A reputation in freefall
Foreign Secretary David Lammy has tried to cast the decision as a strategic necessity, yet critics note that Britain could have kept access to the Diego Garcia base without giving up BIOT sovereignty at all. Legal experts caution that the move is constitutionally reckless, all the more so with a judicial review still pending and with no real democratic input from the Chagossian community.
The strategic objections run deeper still. Mauritius is a party to the Pelindaba Treaty, which bars nuclear weapons from being stationed in or moved through its territory or territorial waters. Analysts point out that the instant sovereignty changes hands, Mauritius would be legally bound to enforce those prohibitions. In practice that would neutralise US and UK nuclear strategic capabilities across the region and hand real leverage to a state with notably close ties to China.
Rather than showcasing integrity, transparency or respect for international law, Labour's handling of Chagos has cast serious doubt on its judgement, its competence and its readiness to keep its own manifesto.
A government at war with its own promises
The Chagos handover was meant to draw a line under the matter. Instead, Labour has manufactured a crisis.
A government that promised ethical leadership now finds itself accused of sidelining Parliament, ignoring a displaced community, leaning on an unrepresentative consultation, pre-empting a judicial review, and abandoning the very electoral commitments it claimed to treat as sacred.

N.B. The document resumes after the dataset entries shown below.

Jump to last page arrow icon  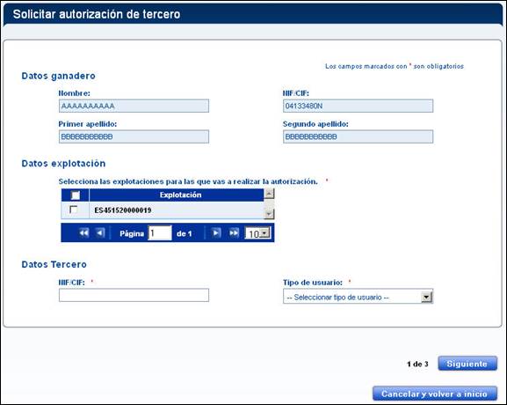click(x=234, y=233)
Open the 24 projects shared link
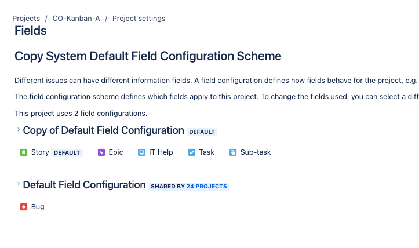 coord(206,186)
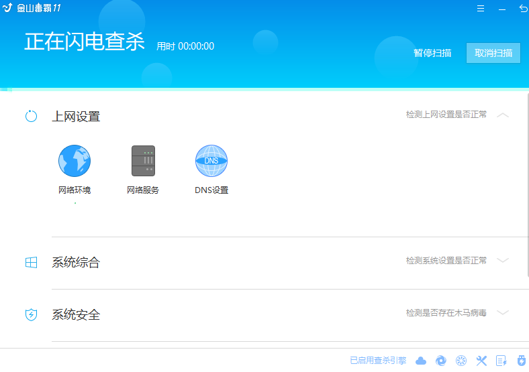This screenshot has width=529, height=372.
Task: Click the document lightning engine icon
Action: [501, 361]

Labour pledged that it would always defend the Overseas Territories. The Chagos process shows that, under this government, “always” lasts only until the moment it becomes politically awkward. The decision does more than shred a promise made directly to voters; it tells every Overseas Territory that manifesto guarantees are optional, expendable and liable to quiet reversal behind closed doors. And by handing sovereignty to a state drifting ever closer into China's strategic orbit, ministers raise profound questions about their judgement, their consistency and the worth of any future pledge.
You can read Labour's manifesto for yourself. On page 120 it states plainly: “Defending our security also means protecting the British Overseas Territories and Crown Dependencies, including the Falklands and Gibraltar. Labour will always defend their sovereignty and right to self-determination.”